Exercise data
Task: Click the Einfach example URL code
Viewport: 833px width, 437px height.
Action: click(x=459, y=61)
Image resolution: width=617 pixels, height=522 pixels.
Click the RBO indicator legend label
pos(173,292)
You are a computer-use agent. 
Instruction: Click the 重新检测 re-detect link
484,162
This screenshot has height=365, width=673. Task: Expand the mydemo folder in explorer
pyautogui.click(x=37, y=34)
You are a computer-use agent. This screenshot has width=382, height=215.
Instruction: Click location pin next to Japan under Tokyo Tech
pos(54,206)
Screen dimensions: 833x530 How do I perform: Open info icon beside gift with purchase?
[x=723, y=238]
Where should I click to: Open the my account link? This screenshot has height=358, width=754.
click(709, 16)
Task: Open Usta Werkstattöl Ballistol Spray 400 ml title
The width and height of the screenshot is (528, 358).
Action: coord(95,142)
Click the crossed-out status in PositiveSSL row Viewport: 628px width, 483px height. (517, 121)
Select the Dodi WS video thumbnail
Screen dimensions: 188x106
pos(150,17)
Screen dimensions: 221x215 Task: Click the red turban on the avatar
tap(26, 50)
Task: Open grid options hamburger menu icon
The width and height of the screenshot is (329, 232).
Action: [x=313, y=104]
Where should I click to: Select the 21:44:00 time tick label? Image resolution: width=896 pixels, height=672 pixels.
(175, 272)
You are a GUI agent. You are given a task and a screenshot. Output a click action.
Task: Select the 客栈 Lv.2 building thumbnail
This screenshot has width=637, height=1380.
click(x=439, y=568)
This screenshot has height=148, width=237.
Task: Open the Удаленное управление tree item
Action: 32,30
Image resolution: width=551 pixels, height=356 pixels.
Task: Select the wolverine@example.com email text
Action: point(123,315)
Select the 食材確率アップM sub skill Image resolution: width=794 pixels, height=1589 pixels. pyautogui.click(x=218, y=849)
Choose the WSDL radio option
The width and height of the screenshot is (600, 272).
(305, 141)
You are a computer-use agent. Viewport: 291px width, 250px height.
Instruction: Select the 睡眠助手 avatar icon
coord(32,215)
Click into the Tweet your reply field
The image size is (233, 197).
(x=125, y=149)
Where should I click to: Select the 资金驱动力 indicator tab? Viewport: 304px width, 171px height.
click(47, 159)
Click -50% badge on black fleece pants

Exercise description
Give the data again, unchanged in every line.

Response to this exercise
Task: Click the Einfach example URL code
Viewport: 833px width, 437px height.
Action: click(x=459, y=61)
Image resolution: width=617 pixels, height=522 pixels.
Click the RBO indicator legend label
pos(173,292)
You are a computer-use agent. 
Instruction: Click the 重新检测 re-detect link
484,162
This screenshot has height=365, width=673. Task: Expand the mydemo folder in explorer
pyautogui.click(x=37, y=34)
You are a computer-use agent. This screenshot has width=382, height=215.
Instruction: Click location pin next to Japan under Tokyo Tech
pos(54,206)
Screen dimensions: 833x530 How do I perform: Open info icon beside gift with purchase?
[x=723, y=238]
Where should I click to: Open the my account link? This screenshot has height=358, width=754.
click(709, 16)
Task: Open Usta Werkstattöl Ballistol Spray 400 ml title
The width and height of the screenshot is (528, 358).
Action: coord(95,142)
Click the crossed-out status in PositiveSSL row Viewport: 628px width, 483px height. (517, 121)
Select the Dodi WS video thumbnail
Screen dimensions: 188x106
pos(150,17)
Screen dimensions: 221x215 Task: Click the red turban on the avatar
tap(26, 50)
Task: Open grid options hamburger menu icon
The width and height of the screenshot is (329, 232).
Action: [x=313, y=104]
Where should I click to: Select the 21:44:00 time tick label? Image resolution: width=896 pixels, height=672 pixels.
(175, 272)
You are a GUI agent. You are given a task and a screenshot. Output a click action.
Task: Select the 客栈 Lv.2 building thumbnail
This screenshot has width=637, height=1380.
click(x=439, y=568)
This screenshot has height=148, width=237.
Task: Open the Удаленное управление tree item
Action: 32,30
Image resolution: width=551 pixels, height=356 pixels.
Task: Select the wolverine@example.com email text
Action: point(123,315)
Select the 食材確率アップM sub skill Image resolution: width=794 pixels, height=1589 pixels. pyautogui.click(x=218, y=849)
Choose the WSDL radio option
The width and height of the screenshot is (600, 272).
(305, 141)
You are a computer-use agent. Viewport: 291px width, 250px height.
Instruction: Select the 睡眠助手 avatar icon
coord(32,215)
Click into the Tweet your reply field
The image size is (233, 197).
(x=125, y=149)
Where should I click to: Select the 资金驱动力 indicator tab? Viewport: 304px width, 171px height.
click(47, 159)
Click -50% badge on black fleece pants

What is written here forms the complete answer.